Under the terms of the agreement, Connecticut Water shareholders will receive 1.1375 shares of SJW Group common stock for each share of Connecticut Water common stock they own, the equivalent of $61.86 per share, or about $750 million in the aggregate, based on SJW Group’sclosing stock price as of March 14, 2018, and the agreed upon exchange ratio. Following closing of the transaction, SJW Group shareholders will own approximately 60 percent of the combined company, and Connecticut Water shareholders will own approximately 40 percent, on a fully diluted basis. Based on each company’s closing share price as of March 14, 2018 and the 1.1375x transaction exchange ratio, the combined company would have a pro forma $1.9 billion equity value and a $2.6 billion enterprise value.
Eric W. Thornburg will serve as Chairman, President and Chief Executive Officer of the newly-merged company. David C. Benoit will serve as President, New England Region, overseeing the New England operations, including Connecticut Water. In addition, Andrew R. Gere will continue serving as President and Chief Operating Officer of San Jose Water, Thomas Hodge will continue serving as President of SJWTX, Inc.and Richard Knowlton will continue serving as President of Maine Water Company . James Lynch will serve as Chief Financial Officer of the newly combined company, Kristen Johnson will serve as Chief Human Resource Officer, Suzy Papazian will serve as General Counsel and Corporate Secretary, Andrew Walters will serve as Chief Administrative Officer and Maureen Westbrook will serve as Senior Vice President of External Affairs.

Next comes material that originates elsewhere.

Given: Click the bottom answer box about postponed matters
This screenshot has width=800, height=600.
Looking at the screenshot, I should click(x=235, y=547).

The combined company’s headquarters will be located in San Jose, Calif., with the New England headquarters located in Clinton, Conn.
Thornburg , President and Chief Executive Officer of SJW Group, said, “This transformational merger of equals joins two leading and complementary water utility companies to create significant long-term benefits for shareholders, customers, employees and the communities we serve. The combination will establish a premier organization with substantial opportunities for new investment across a diverse set of geographies and an improved ability to serve our customers.”

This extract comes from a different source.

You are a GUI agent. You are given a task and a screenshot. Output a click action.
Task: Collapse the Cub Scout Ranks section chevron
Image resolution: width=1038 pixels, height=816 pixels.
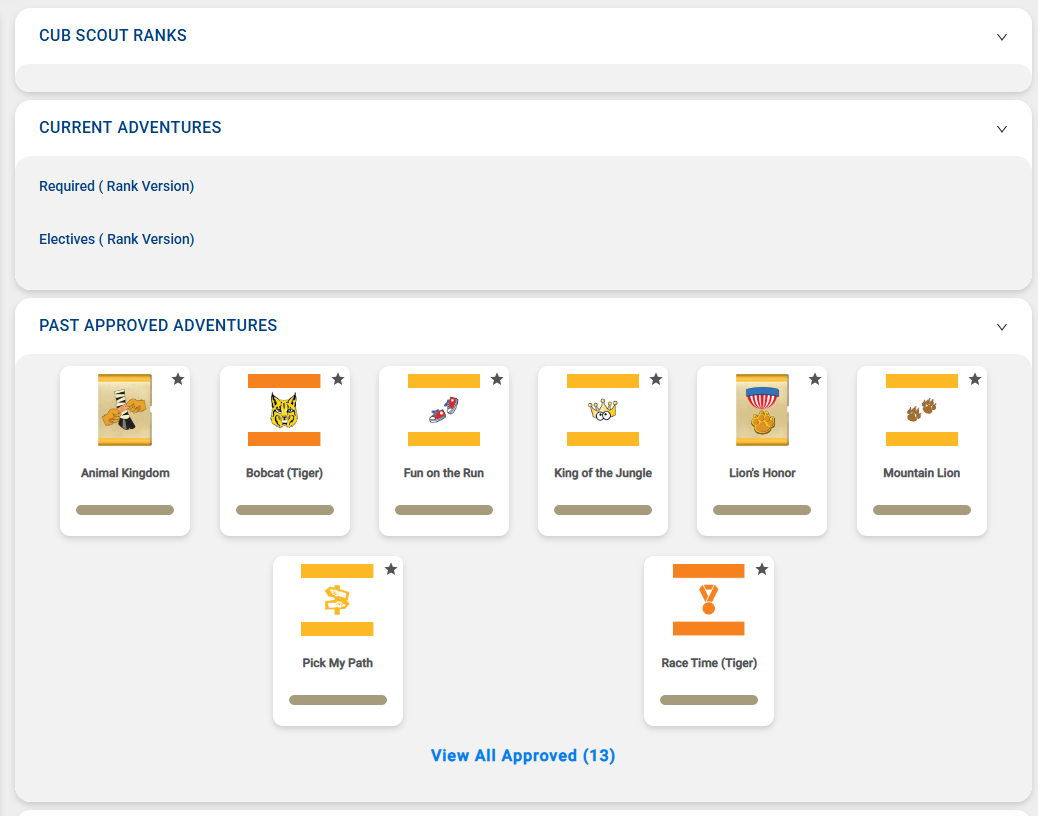click(x=1002, y=37)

Thornburg continued, “Having worked closely with the teams at both SJW Group and Connecticut Water, I know that we both share a passion for delivering life-sustaining water service to families and communities, serving our colleagues, being good stewards of the natural resources entrusted to us and creating shareholder value through prudent capital deployment. I am confident we have a strong cultural fit and that our people will build a unified team well-positioned to drive future growth.”
David C. Benoit , President and Chief Executive Officer of Connecticut Water, said, “In addition to delivering a premium of 18 percent to Connecticut Water shareholders, this compelling combination honors our unique public health mission and entrepreneurial vision. Together, we create a new larger, stronger company capable of delivering greater value and benefits for our shareholders, customers, employees and communities than either company could deliver on its own.”
Benoit continued, “The new company’s combined leadership team is closely aligned in their focus on a ‘culture of service’ and honoring each company’s strong record of environmental stewardship. We intend to carry forward the best practices from both companies to ensure we deliver on our commitments to our shareholders, customers, employees and communities, and realize the substantial value of our unique combination.”